Dans le sud tunisien, pendant ce temps, la région de Gafsa (120 000 habitants) s’enflammait à nouveau. Vendredi, un jeune de 25 ans a été tué par balles à Redeyef (l’un des quatre bassins miniers de Gafsa), lors d’affrontements avec les forces de l’ordre. Déjà, en mai, un jeune manifestant était mort électrocuté alors qu’il tentait de couper des câbles électriques. A l’annonce de ce nouveau décès, la colère a été telle que l’armée a été appelée en renfort et s’est déployée, samedi, à la place de la police.

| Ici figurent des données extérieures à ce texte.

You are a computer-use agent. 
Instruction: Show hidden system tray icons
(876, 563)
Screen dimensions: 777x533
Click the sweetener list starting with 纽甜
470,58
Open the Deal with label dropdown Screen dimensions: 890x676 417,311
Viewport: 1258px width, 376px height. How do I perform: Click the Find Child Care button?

Voilà cinq mois que les quatre bassins miniers de Gafsa, ville déshéritée de l’intérieur où le taux de chômage dépasse les 30 %, sont secoués par des émeutes. Le seul employeur de la région, la Compagnie des phosphates de Gafsa (CMG), n’embauche plus depuis des années, en raison de la mécanisation des mines. Le nombre des employés est passé de 14 000 dans les années 1980 à 5 000. Le 7 janvier, 81 postes ont toutefois été proposés. Plus de 1 000 candidats se sont présentés. Dès que la liste des « gagnants » a été affichée, la révolte a éclaté. Selon Hajji Adnane, porte-parole du mouvement de Redeyef, « les embauches étaient affaire de corruption et de népotisme ».

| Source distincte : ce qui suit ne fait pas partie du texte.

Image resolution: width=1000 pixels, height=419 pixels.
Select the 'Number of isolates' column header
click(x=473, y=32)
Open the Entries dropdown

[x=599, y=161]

Les mineurs de Redeyef se plaignent d’être otages d’un potentat local qui est à la fois patron, délégué syndical et député du Rassemblement constitutionnel démocratique (RCD), le parti au pouvoir. Ils accusent également la police de se livrer régulièrement à des provocations et à des pillages. Les femmes sont aux premières loges de ce combat contre le pouvoir. Fait exceptionnel : elles étaient nombreuses, samedi, à assister à l’enterrement du jeune tué la veille par la police.
Florence Beaugé – LE MONDE – 09.06.2008
De violentes émeutes ont éclaté ces derniers jours à Sidi Ifni et Gafsa, localités situées respectivement au Maroc et en Tunisie. C’est le chômage, couplé à l’absence de perspectives, qui a conduit, les 6 et 7 juin, des chômeurs à descendre dans les rues de ces deux petites villes, perdues à des centaines de kilomètres au sud de Rabat et de Tunis.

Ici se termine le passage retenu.